> **Goal of the exercise**
Narrow the data below down to the lines containing "Open".

> **Supplied data**
[Start of section]

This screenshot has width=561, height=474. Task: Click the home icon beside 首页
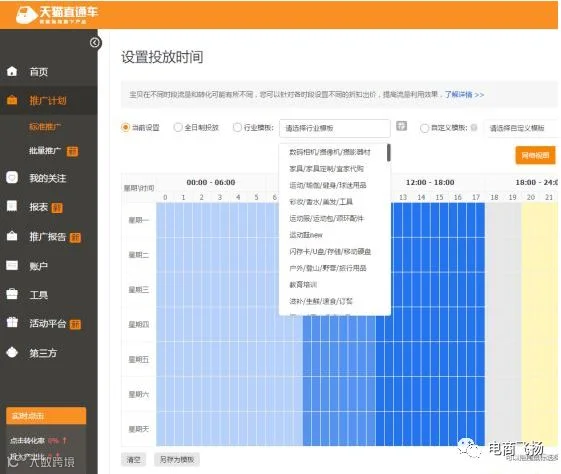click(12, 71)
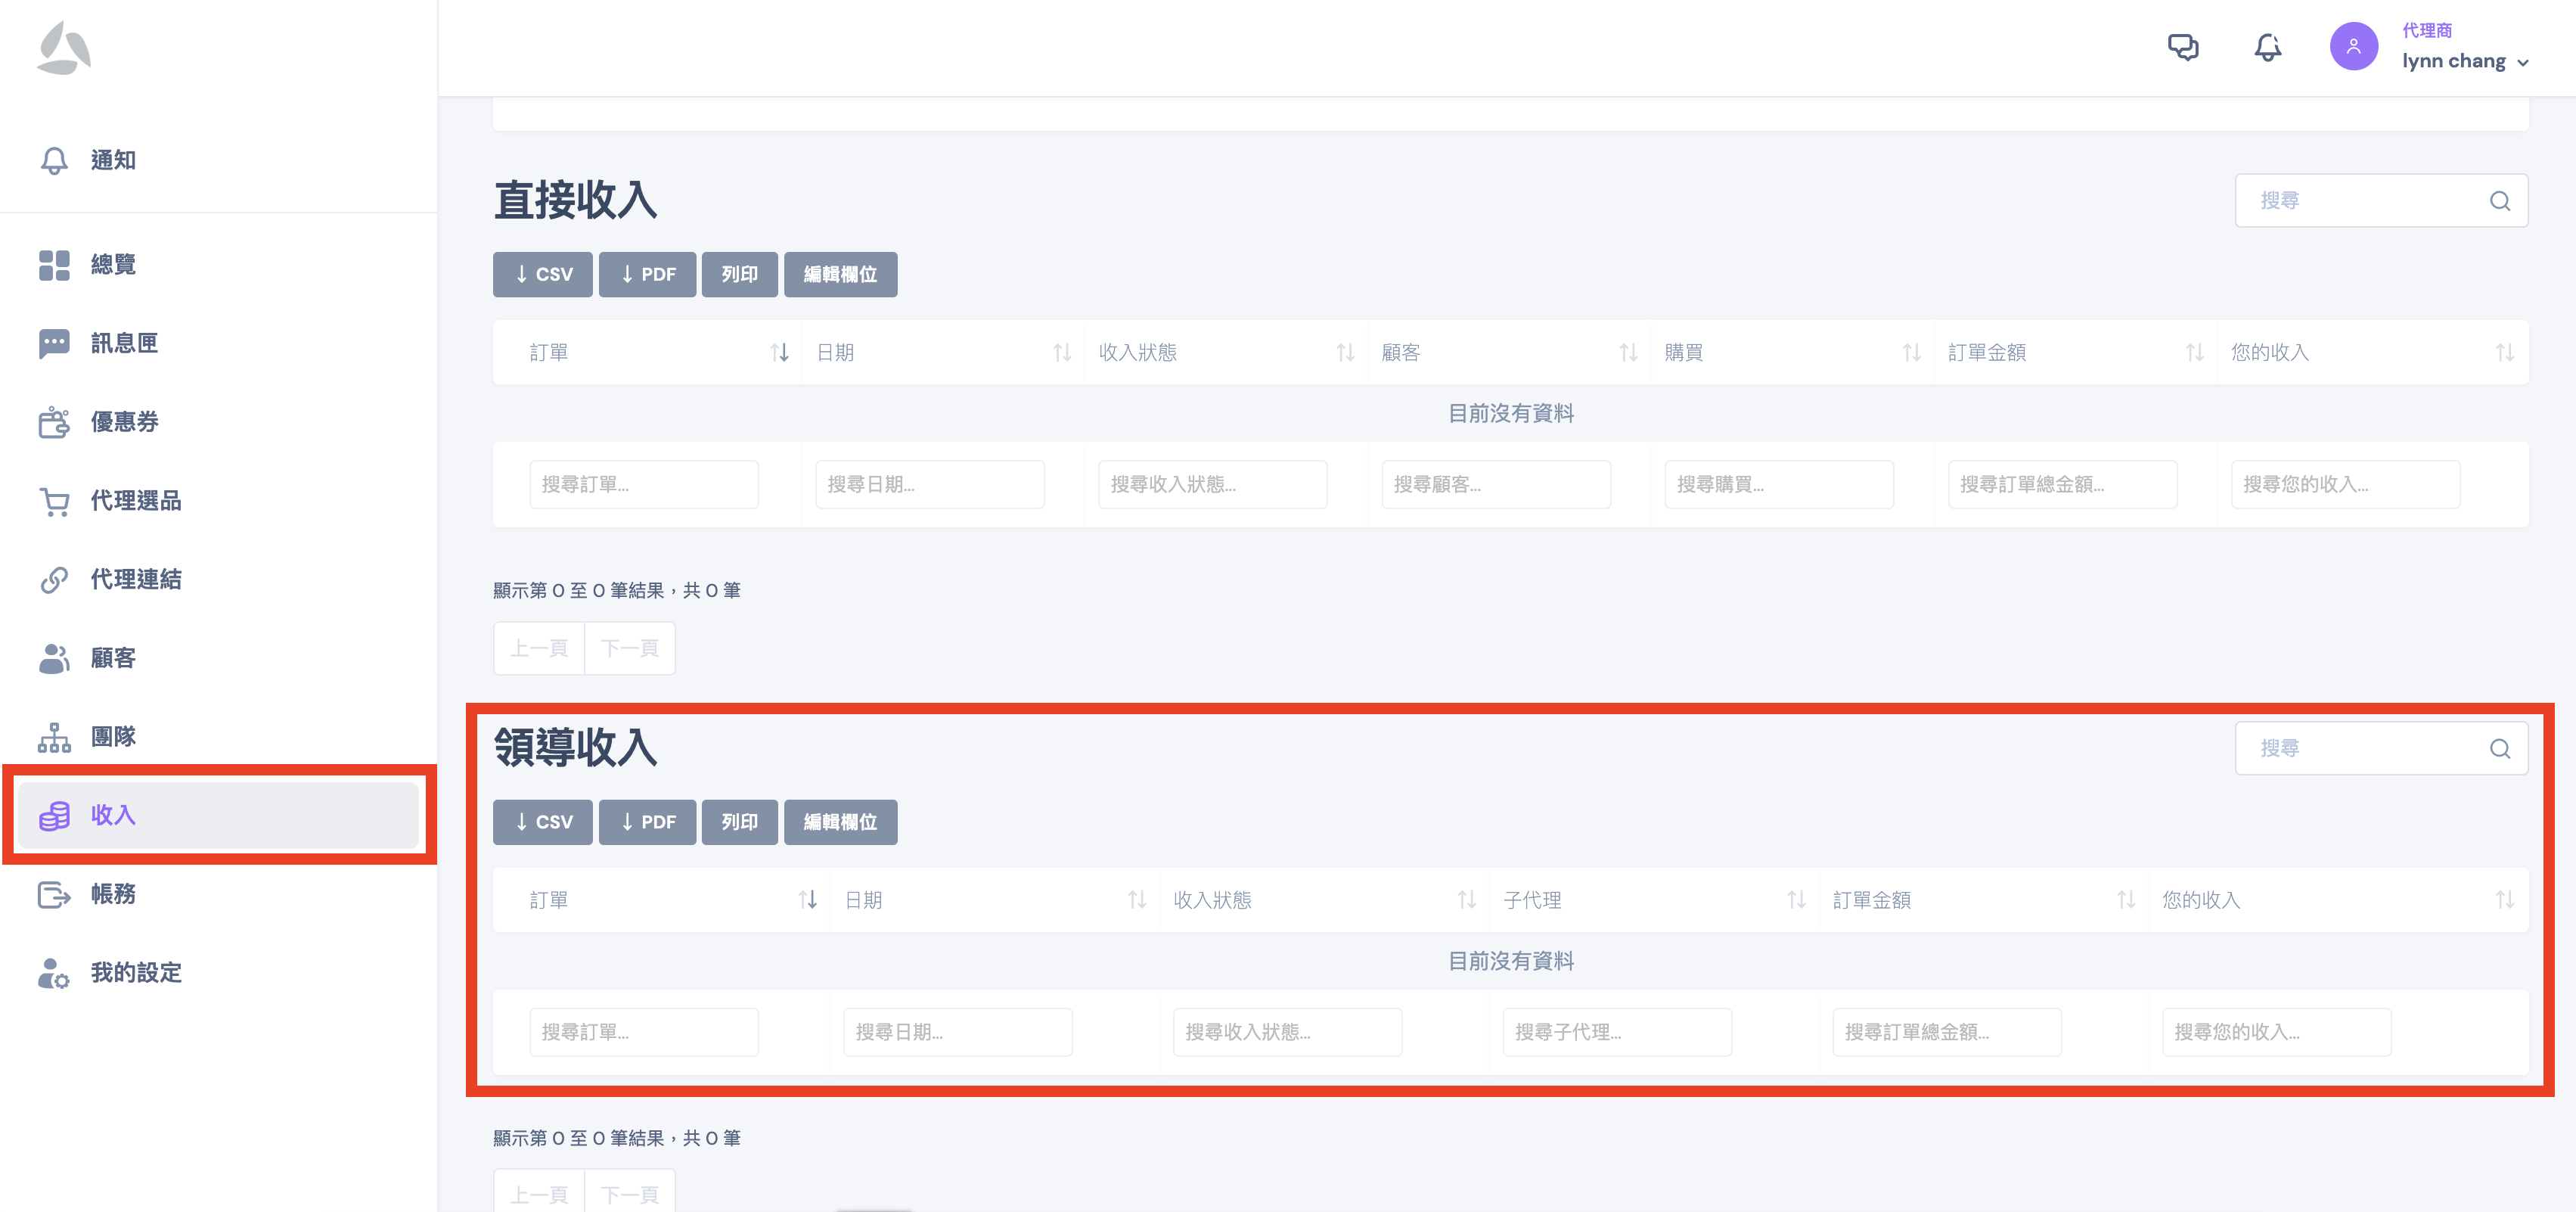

[End of section]
[Start of section]

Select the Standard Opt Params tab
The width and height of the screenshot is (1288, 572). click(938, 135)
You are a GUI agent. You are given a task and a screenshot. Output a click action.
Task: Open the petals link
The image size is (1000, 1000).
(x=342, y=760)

[End of section]
[Start of section]

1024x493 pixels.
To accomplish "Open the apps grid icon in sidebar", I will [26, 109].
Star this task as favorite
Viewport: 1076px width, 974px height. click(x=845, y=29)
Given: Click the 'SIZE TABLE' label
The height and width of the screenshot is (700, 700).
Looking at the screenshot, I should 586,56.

[End of section]

> **Written solution**
Task: Open the petals link
To accomplish "Open the apps grid icon in sidebar", I will [26, 109].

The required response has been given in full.